Put into a numbered list the records from the line containing "Close the Expert dialog window" through the line containing "will click(x=231, y=392).", both included, skipping any blank lines.

*DATASET RECORDS:*
========

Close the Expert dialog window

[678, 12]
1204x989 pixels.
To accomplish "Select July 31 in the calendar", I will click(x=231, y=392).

========

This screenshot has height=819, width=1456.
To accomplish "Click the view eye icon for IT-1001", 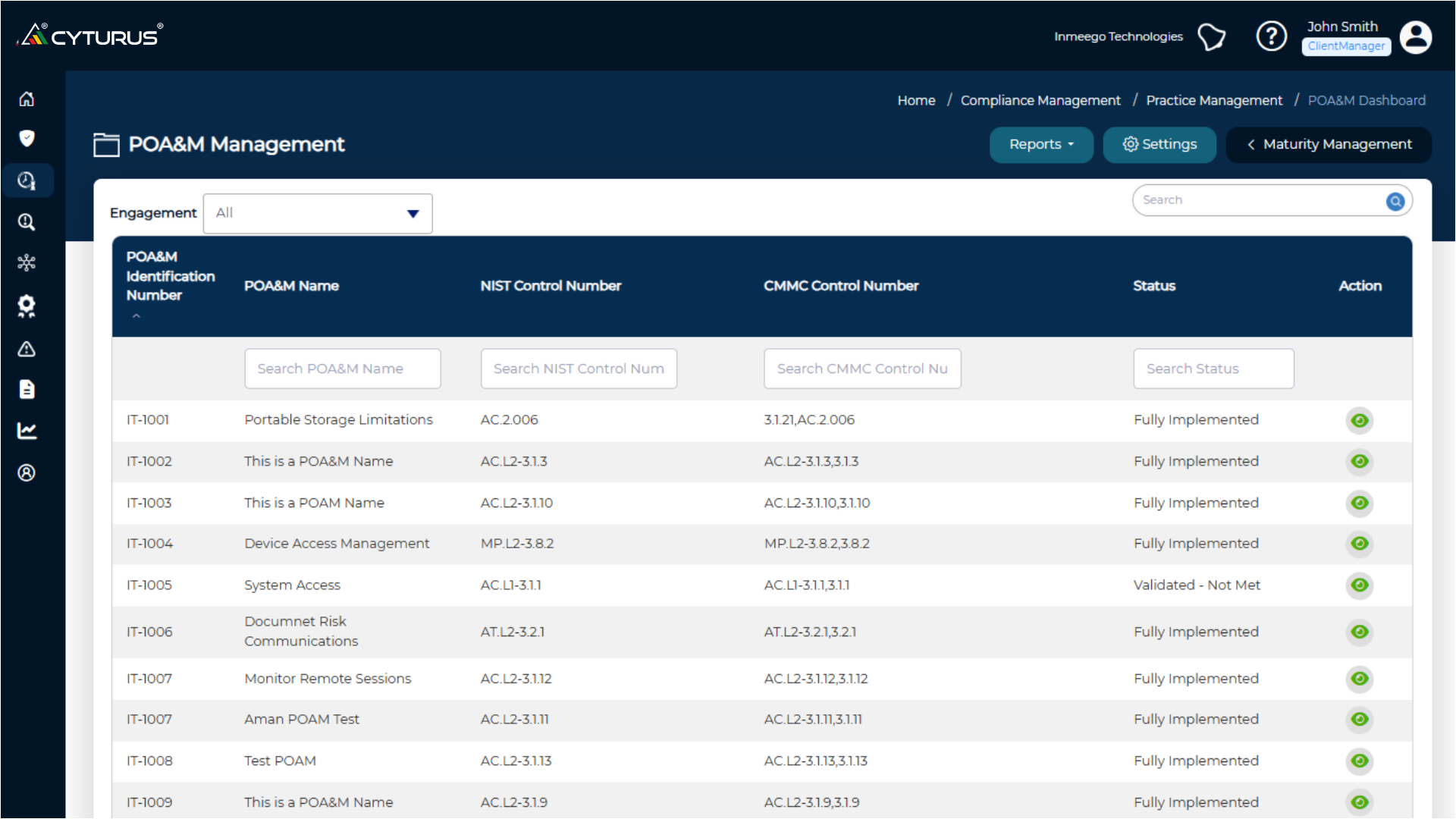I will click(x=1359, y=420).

========

*SOLVED EXERCISE:*
1. Close the Expert dialog window
2. [678, 12]
3. 1204x989 pixels.
4. To accomplish "Select July 31 in the calendar", I will click(x=231, y=392).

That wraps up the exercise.